Anyway, assuming that actual conscious individuals could really be stuck in a time-meaningful way in a truly horrible place, a belief system hell, where their own karma and/or beliefs keep them from getting out, a much better place for such a tortured, trapped individual would be Earth! Where your every thought does not immediately manifest matching circumstances right in front of your eyes. Never mind that Earthville then becomes a trap itself. It's a change of pace from fire and brimstone or whatever eternal damnation a panic-stricken individual might dream up for himself upon becoming aware of his own existence and immediately becoming stricken by panic. When I say that Earthville is a mental institution for those who can't play well with others, and that we need to escape this place in order to be free, I'm not necessarily disagreeing with those who say that Earth is a school.
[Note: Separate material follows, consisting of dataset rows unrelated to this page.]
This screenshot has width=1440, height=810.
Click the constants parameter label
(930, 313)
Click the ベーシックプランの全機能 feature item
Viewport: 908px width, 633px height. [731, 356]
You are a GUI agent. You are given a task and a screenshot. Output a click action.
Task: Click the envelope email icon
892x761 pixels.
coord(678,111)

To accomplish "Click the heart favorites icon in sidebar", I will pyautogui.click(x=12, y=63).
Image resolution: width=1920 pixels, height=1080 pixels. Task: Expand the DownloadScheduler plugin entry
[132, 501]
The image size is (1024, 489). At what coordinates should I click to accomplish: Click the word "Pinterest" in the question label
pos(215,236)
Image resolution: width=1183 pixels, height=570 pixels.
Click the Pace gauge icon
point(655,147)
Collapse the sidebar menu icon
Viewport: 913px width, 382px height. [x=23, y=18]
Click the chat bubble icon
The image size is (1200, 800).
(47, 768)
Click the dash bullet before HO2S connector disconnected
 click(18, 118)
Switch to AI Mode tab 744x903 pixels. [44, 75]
Because in order to escape, you have to learn how to.
What gets my goat is when New Age writers try to sell facts by the kilogram. Something about truth packaged for maximum sales makes me doubt that any truth can be assumed to be involved except for some superficial appearances that can be used as evidence that the item should be bought, like a toothpaste model's shiny ivories. Image is as image does. Depth of zero.
There are other consensus realities in the Unworld, other offshoots of the Unworld besides Earth. Entities group together, some of them, based on common interests. Others don't find this interesting and explore in very small groups or alone. Others just go to sleep. End of file. In the face of eternity, who cares? Awareness can't be killed. If an entity prefers not to exist, what's wrong with the notion that some files come with an expiration date? A beginning and an end? Nothing keeps that file from being replayed over and over, with variations, by awareness, thus turned into a different file, one that's worth sticking around. And awareness is the same thing as infinity.
I hope to find that once I actually get to the Unworld regularly and get to accumulate a considerable amount of unworlding experience, that I will find places where consensus reality doesn't amount to total insanity. But here in Earthville as I experience it, I find a world created by whatever trivia that billions of individuals manage to somehow agree on. This pretty much has to devolve into some swamp of lower common denominators mingling and writhing over one another. A place where very little is actually possible without a group effort.
Fortunately, unworlding is not a group effort.